## [The exercise]
Starting at the line that contains "Task: Click the round profile avatar picture", print each line of the records below word for word through the last line, leaving out the pictures.

(Screen grounding examples)
################

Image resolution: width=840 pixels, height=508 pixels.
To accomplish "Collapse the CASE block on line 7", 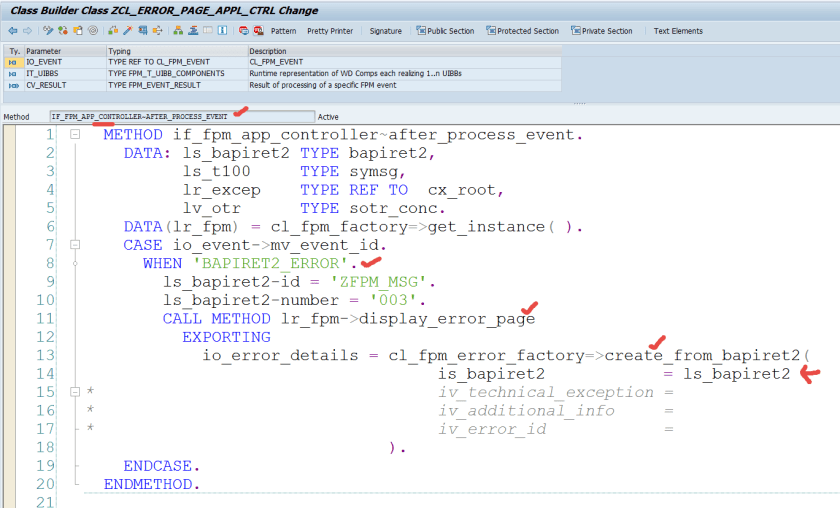I will 75,244.
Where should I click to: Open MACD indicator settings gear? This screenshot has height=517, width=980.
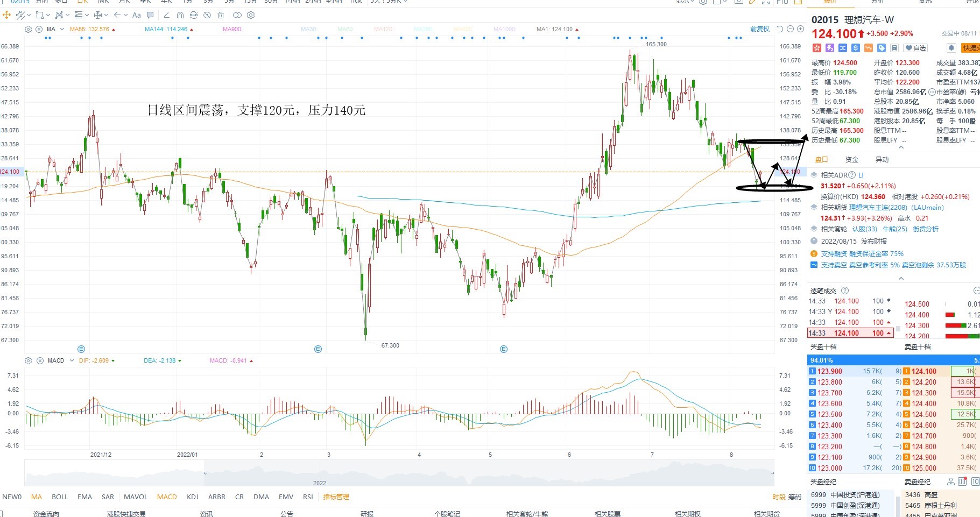(29, 360)
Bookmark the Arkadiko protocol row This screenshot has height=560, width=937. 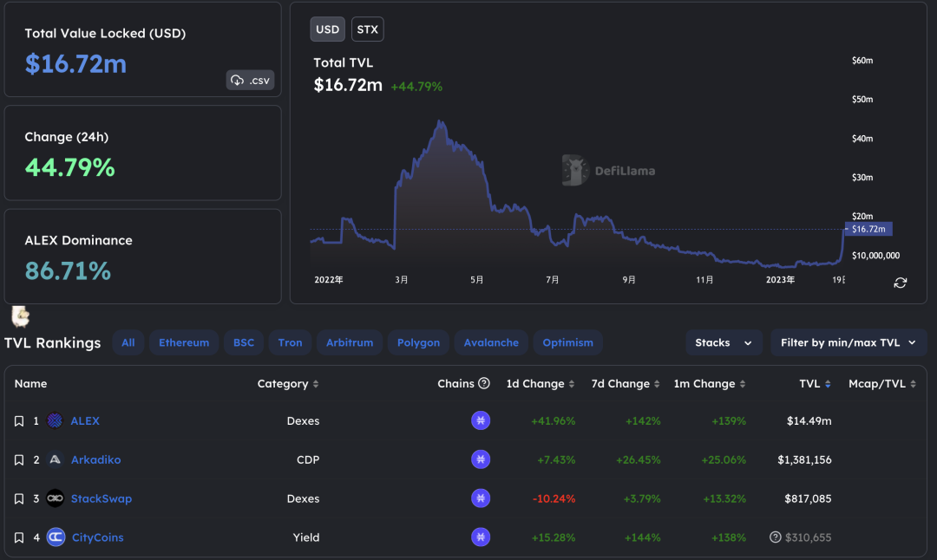click(x=19, y=460)
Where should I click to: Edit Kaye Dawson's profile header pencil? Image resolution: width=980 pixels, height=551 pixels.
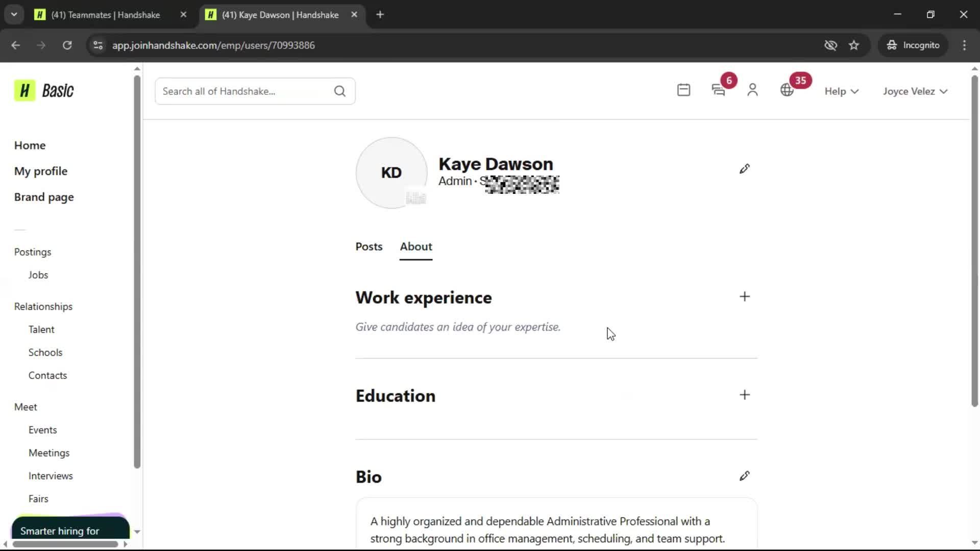pyautogui.click(x=744, y=169)
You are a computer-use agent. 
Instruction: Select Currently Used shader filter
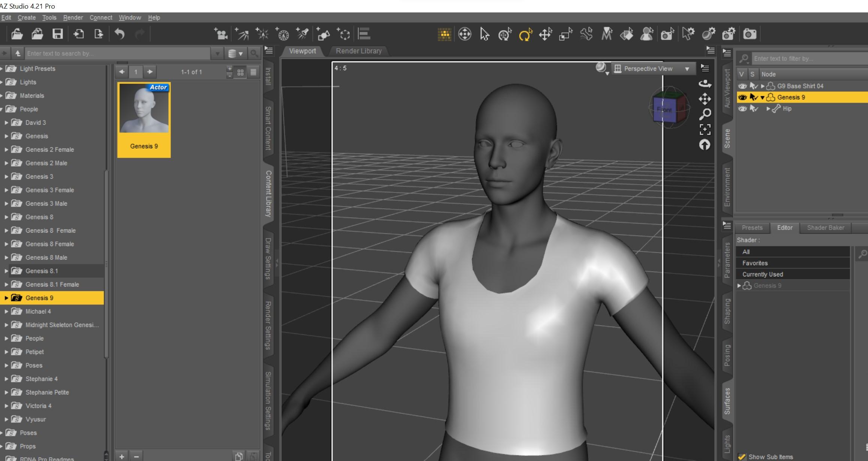tap(762, 274)
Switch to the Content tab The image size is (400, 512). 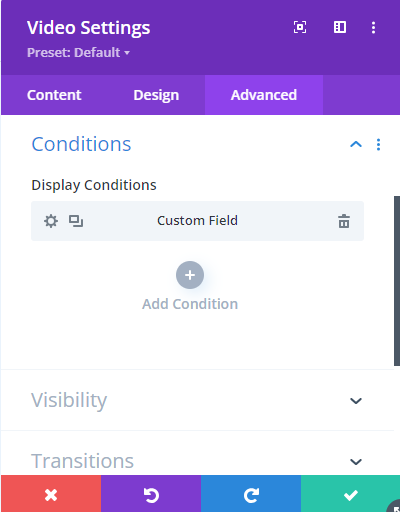click(54, 95)
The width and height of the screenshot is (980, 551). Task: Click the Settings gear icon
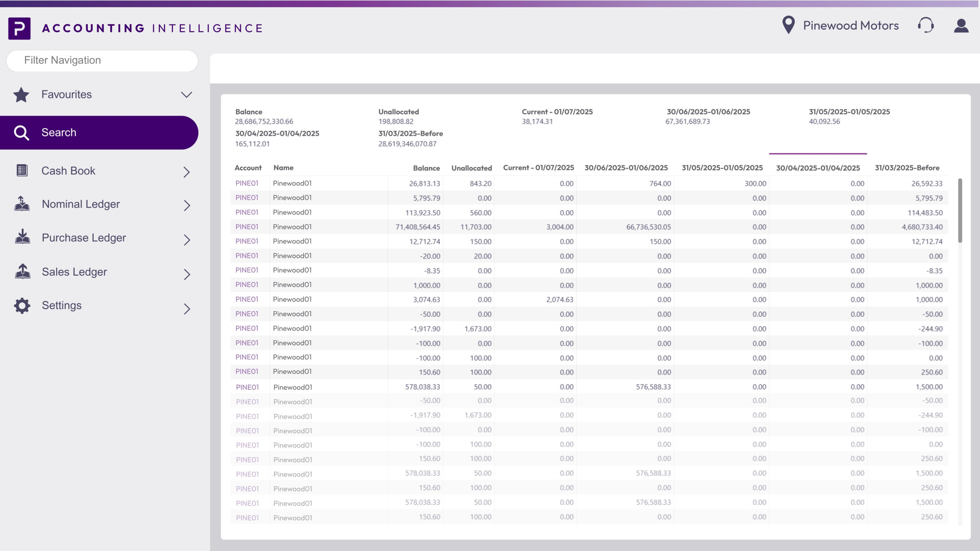point(22,305)
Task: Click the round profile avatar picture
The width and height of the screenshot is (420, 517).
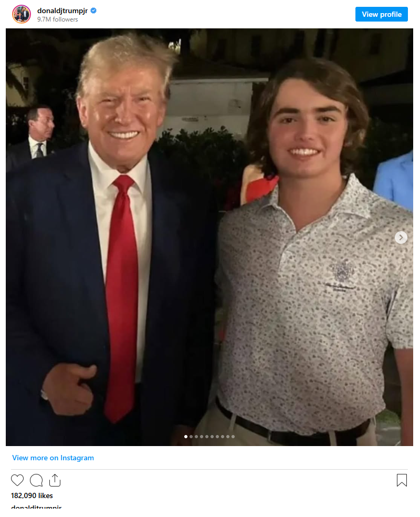Action: pyautogui.click(x=22, y=14)
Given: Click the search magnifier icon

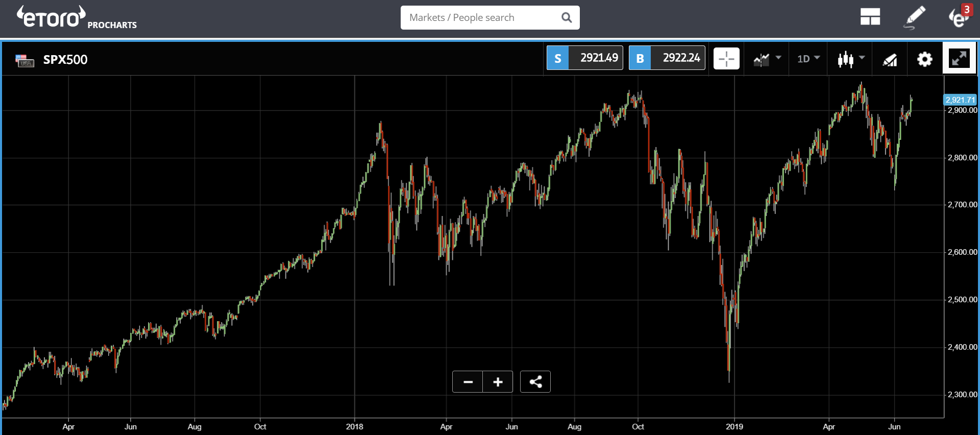Looking at the screenshot, I should pyautogui.click(x=567, y=17).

################

## [Answer in full]
Task: Click the round profile avatar picture
The width and height of the screenshot is (420, 517).
Action: pyautogui.click(x=22, y=14)
Given: Click the search magnifier icon

Looking at the screenshot, I should pyautogui.click(x=567, y=17).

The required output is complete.